Stored data entries:
---
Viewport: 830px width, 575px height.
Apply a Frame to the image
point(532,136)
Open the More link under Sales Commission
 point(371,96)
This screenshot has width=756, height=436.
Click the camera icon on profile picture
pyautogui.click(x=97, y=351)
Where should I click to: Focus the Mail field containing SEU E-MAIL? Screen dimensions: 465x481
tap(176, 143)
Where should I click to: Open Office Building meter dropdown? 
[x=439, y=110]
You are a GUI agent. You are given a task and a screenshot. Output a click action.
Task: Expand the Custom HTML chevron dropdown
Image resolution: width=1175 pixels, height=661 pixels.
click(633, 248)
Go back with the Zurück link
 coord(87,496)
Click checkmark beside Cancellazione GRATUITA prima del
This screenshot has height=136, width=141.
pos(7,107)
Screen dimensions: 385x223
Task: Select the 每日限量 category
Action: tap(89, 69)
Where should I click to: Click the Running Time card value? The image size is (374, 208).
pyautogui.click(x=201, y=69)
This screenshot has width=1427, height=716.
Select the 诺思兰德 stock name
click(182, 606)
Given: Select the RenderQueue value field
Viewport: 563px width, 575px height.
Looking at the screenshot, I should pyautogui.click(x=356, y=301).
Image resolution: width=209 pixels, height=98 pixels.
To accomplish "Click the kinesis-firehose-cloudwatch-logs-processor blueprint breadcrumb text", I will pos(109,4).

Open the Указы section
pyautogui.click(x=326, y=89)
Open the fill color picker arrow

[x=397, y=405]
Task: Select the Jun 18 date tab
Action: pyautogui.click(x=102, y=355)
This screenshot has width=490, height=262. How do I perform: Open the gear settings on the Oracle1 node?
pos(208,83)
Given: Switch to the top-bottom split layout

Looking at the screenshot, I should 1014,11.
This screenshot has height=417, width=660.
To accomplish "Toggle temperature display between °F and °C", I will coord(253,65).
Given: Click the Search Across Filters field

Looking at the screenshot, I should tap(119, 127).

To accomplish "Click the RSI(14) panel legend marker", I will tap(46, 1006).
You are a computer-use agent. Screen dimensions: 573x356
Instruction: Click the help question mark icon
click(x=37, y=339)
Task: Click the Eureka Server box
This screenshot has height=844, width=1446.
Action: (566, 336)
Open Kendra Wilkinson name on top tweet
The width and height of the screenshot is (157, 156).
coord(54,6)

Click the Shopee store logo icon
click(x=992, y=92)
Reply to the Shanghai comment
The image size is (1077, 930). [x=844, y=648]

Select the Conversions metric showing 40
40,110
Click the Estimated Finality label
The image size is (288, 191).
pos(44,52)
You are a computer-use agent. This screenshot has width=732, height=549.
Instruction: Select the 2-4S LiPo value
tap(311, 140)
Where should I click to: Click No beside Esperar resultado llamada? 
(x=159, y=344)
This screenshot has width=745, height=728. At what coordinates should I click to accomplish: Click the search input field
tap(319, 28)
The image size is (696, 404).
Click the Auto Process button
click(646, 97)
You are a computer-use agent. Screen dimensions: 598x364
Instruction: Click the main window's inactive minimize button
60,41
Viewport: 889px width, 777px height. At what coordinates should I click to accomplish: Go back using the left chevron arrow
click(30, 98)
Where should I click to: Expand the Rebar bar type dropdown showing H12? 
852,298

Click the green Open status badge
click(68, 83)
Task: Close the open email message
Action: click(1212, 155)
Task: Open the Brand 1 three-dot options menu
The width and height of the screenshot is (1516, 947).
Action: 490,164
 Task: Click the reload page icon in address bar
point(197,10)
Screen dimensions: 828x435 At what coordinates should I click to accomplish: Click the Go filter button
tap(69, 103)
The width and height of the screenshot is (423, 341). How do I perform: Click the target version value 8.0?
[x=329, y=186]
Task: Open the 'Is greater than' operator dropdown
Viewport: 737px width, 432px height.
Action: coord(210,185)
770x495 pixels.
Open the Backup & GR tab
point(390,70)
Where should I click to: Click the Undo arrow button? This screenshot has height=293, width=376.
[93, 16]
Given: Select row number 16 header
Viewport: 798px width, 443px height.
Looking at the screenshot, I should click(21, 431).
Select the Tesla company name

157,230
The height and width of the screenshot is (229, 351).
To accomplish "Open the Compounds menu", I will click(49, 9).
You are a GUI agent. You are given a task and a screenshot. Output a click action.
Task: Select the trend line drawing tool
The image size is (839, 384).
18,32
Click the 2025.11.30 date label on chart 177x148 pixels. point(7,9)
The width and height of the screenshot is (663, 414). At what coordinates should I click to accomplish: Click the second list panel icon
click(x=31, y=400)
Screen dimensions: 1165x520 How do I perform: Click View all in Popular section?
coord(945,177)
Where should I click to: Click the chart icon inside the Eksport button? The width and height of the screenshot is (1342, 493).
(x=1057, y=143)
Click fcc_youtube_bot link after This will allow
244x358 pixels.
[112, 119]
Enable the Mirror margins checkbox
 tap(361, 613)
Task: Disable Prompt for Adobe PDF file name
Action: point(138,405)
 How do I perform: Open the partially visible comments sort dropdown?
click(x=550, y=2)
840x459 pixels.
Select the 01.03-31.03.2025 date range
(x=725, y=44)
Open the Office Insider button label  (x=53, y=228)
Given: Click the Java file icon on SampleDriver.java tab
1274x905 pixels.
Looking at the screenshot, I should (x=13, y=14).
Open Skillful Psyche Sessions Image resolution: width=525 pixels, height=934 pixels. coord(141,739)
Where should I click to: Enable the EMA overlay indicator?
---
Prompt: Among the lines of the records above, count those containing the word "menu", then give the number by itself.

Result for this task: 2